The package provides a set of Datamarts—high-level, business-ready tables—that make it easy to analyze your BigQuery usage without wrestling with raw logs.

These models are designed to be:

  • Directly queried for ad-hoc analysis.
  • Connected to BI tools (Looker, Tableau, Superset) for dashboards.
  • Used for alerting (e.g., "Alert me if daily spend > $500").

🌍 Global Monitoring

daily_spend

This is your top-level executive summary. It aggregates all costs (Compute + Storage) by day.

Key Columns:

  • day: The date of the cost.
  • cost_category: 'compute' or 'storage'.
  • cost: The amount in your billing currency.

📝 Example Query: Visualize Daily Trend

SELECT
day,
cost_category,
sum(cost) as total_cost
FROM {{ ref('daily_spend') }}
WHERE day >= DATE_SUB(CURRENT_DATE(), INTERVAL 30 DAY)
GROUP BY 1, 2
ORDER BY 1 DESC

⚡ Compute Monitoring

These models help you understand who is running queries and how much they cost.

most_expensive_jobs

Identifies individual queries that are driving up your bill. Great for spotting inefficient queries or "outlier" events relative to your normal workload.

Key Columns:

  • job_id: Unique BigQuery job ID.
  • user_email: Who ran it.
  • query: The SQL text (truncated or full, depending on configuration).
  • query_cost: Cost of this single execution.
  • total_slot_ms: Measure of unexpected complexity.

📝 Example Query: "Who spent more than $10 on a single query yesterday?"

SELECT
user_email,
job_id,
query_cost,
LEFT(query, 100) as query_preview
FROM {{ ref('most_expensive_jobs') }}
WHERE query_cost > 10
AND date(hour) = DATE_SUB(CURRENT_DATE(), INTERVAL 1 DAY)
ORDER BY query_cost DESC

most_expensive_users

Group costs by user or service account. Useful for chargebacks or identifying teams that need optimization training.

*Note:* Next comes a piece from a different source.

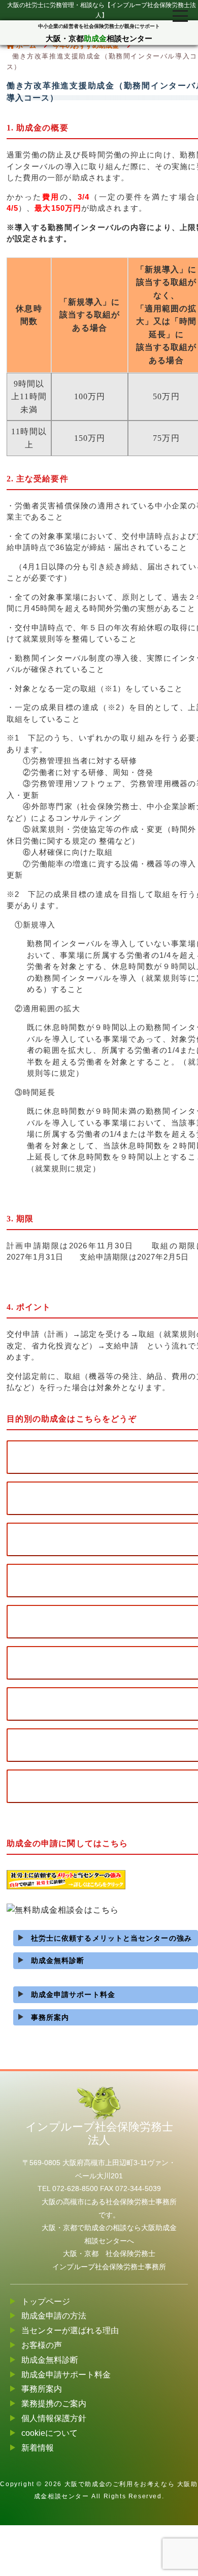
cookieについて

📝 Example Query: Top 5 Spenders this Month

SELECT
user_email,
round(sum(cost), 2) as total_spend
FROM {{ ref('most_expensive_users') }}
WHERE date(hour) >= DATE_TRUNC(CURRENT_DATE(), MONTH)
GROUP BY 1
ORDER BY 2 DESC
LIMIT 5

💾 Storage Monitoring

Storage costs are often "silent killers" because they accumulate over time. These models help you prune the dead weight.

most_expensive_tables

Lists your largest tables and their associated costs. It also calculates forecasted monthly costs.

Key Columns:

  • project_id, dataset_id, table_id: Full path to the table.
  • total_logical_bytes / total_physical_bytes: Size metrics.
  • cost_monthly_forecast: Estimated monthly bill for this table.
  • storage_billing_model: whether you are billed for Logical or Physical bytes.

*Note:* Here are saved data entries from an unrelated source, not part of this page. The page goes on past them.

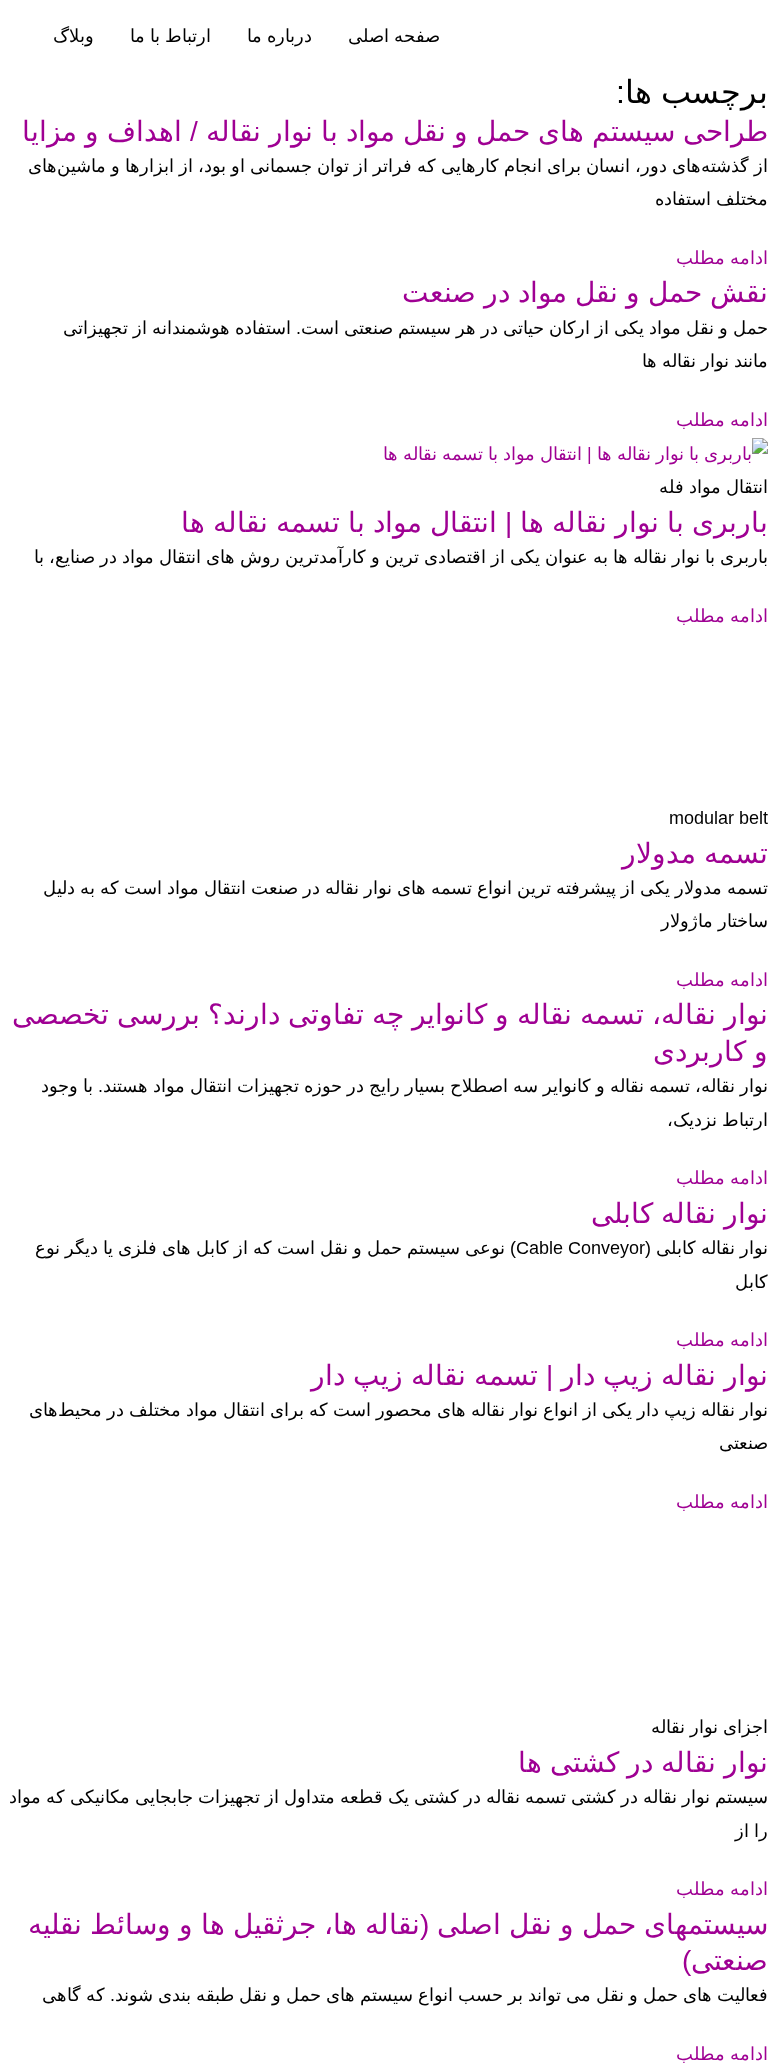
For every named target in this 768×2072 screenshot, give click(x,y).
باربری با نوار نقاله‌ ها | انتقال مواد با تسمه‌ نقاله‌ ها (474, 522)
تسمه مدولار (695, 853)
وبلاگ (73, 36)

📝 Example Query: "What are my top 10 most expensive tables?"

SELECT
project_id,
dataset_id,
table_id,
round(total_logical_bytes / 1024/1024/1024, 2) as size_gb,
round(cost_monthly_forecast, 2) as estimated_monthly_cost
FROM {{ ref('most_expensive_tables') }}
ORDER BY cost_monthly_forecast DESC
LIMIT 10

unused_tables

Identifies tables that are costing you money but haven't been touched in a long time. These are prime candidates for archival or deletion.

Key Columns:

  • storage_last_modified_time: When the data last changed.
  • total_rows: How big is it?
  • storage_cost: How much is it costing right now?

📝 Example Query: "Find expensive tables untouched for 90 days"

SELECT
project_id,
dataset_id,
table_id,
storage_last_modified_time,
storage_cost
FROM {{ ref('unused_tables') }}
WHERE storage_last_modified_time < TIMESTAMP_SUB(CURRENT_TIMESTAMP(), INTERVAL 90 DAY)
AND storage_cost > 5 -- Only care about tables costing > $5/month
ORDER BY storage_cost DESC

🔧 Optimization Opportunities

The package also provides "recommendation" views that simulate different pricing models.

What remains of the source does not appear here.